Get more out of your daily brew by turning your coffee grounds into nutritious soil for plants.

Coffee beans aside from being delicious when brewed as a beverage, contain tons of vitamins and minerals that are perfect for making compost. Here are three easy ways you can use ground coffee to benefit your plants.

1. Compost your grounds.

Coffee is roughly 2% nitrogen and will break down naturally in a well maintained compost bin. Gardeners have been skeptical of adding coffee to compost as the prepared beverage is acidic. Recent studies have show that brewing coffee removes most of the acidity in the grounds and they are left with a ph value around 6-7. This makes them a perfect addition to any compost bin. We recommend a ratio of 1/3 grass, 1/3 used coffee grounds, and 1/3 leaves for a great compost. If you use paper filters with your morning brew you can include them as a substitute for leaves. You can even rip up the filter before adding to speed up the composting process.

2. Add used grounds directly to your soil.

If you don't have a compost bin or any experience with composting that's ok. Take your used coffee grounds and mix them in directly with your soil. Uncomposted coffee grounds a great for helping with water retention in soil and will natually add a small ammount of nitrogen over time. Make sure you mix the grounds in will as leaving them on the surface of the soil will actually keep water from sinking into the soil. We recommend a making the soil a maximum of 5% used coffee grounds.

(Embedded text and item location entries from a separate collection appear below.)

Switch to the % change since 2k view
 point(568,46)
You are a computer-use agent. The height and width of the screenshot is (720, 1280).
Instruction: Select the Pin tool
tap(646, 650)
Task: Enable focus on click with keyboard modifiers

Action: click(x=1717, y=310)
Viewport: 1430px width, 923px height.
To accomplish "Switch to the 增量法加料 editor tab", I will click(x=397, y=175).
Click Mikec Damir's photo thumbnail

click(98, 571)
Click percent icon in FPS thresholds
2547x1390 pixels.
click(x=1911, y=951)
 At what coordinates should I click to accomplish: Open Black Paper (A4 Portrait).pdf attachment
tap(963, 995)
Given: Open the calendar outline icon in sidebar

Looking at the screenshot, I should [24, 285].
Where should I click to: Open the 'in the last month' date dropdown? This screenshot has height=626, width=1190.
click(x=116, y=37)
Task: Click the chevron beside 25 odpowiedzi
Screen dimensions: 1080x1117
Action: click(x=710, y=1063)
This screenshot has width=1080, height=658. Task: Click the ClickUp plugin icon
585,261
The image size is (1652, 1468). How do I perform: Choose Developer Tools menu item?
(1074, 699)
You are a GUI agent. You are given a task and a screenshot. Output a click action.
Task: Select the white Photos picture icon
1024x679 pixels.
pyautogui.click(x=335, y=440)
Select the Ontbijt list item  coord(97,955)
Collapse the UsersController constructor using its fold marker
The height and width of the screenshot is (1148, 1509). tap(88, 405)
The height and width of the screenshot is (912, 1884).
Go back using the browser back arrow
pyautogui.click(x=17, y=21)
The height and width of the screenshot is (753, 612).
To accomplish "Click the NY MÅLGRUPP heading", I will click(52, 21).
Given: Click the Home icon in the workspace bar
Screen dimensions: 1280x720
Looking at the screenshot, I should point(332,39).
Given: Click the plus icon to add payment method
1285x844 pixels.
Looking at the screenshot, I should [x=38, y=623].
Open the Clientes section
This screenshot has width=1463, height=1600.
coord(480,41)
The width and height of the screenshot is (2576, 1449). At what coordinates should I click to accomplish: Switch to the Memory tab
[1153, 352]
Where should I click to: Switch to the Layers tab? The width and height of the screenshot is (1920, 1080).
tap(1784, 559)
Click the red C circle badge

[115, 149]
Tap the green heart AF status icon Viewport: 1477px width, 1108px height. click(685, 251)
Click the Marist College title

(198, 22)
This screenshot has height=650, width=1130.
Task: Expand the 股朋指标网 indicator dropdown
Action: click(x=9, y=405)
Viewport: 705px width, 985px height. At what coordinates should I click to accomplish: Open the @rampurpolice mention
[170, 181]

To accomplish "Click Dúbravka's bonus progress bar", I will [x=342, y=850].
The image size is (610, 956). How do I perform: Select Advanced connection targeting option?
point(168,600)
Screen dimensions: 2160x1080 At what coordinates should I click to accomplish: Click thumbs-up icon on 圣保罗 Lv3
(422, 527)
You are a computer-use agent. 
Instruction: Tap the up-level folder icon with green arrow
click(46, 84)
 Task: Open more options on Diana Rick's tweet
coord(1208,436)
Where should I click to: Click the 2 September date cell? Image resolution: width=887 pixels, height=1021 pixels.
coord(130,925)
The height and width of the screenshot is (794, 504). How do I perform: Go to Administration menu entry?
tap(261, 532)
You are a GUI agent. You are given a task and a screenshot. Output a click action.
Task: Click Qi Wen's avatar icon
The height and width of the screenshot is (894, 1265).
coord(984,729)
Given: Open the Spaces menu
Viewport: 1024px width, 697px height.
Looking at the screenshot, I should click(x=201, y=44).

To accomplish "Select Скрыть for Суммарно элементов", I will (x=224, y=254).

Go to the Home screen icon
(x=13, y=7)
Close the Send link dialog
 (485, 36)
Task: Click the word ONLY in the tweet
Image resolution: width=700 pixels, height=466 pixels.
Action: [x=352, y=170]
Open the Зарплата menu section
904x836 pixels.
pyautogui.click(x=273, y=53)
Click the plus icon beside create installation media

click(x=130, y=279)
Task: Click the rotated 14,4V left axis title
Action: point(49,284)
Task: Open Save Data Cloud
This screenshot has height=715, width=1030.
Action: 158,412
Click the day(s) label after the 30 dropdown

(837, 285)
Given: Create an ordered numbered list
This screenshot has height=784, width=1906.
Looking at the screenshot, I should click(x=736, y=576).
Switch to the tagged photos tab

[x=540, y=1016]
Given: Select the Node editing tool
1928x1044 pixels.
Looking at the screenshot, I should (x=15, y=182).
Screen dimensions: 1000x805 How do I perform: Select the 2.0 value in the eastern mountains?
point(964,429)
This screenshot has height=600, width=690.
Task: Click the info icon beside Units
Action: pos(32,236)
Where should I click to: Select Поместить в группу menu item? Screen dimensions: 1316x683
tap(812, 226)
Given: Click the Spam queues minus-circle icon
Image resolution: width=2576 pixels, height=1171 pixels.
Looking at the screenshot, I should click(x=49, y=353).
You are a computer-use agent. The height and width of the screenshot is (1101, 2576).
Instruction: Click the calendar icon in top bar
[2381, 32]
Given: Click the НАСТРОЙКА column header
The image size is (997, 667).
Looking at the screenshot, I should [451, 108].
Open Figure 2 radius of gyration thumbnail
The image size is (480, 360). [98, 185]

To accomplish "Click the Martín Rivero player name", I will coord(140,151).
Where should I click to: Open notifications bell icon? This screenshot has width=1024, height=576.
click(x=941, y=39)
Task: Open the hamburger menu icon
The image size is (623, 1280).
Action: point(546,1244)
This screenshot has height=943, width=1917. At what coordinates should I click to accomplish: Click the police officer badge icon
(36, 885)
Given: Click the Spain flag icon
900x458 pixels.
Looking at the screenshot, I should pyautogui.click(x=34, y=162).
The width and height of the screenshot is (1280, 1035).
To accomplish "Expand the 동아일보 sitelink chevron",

3. Make a Coffee Fertilizer.

Soaking used coffee grounds in water will break down some of the nutrients in the coffee to make a great fertilizer your plants will love. For this add 6 tablespoons of used coffee grounds to a gallon of water and let sit over night. In the morning stir and strain out the remaining coffee. The resulting liquid will be a nutrient rich fertilizer that will keep your plants happy and healthy.

Bonus Tip!

Use fresh unused coffee grounds for plants that like acidic soil like blueberries, carrots, radishes, azaleas, and hydrangeas!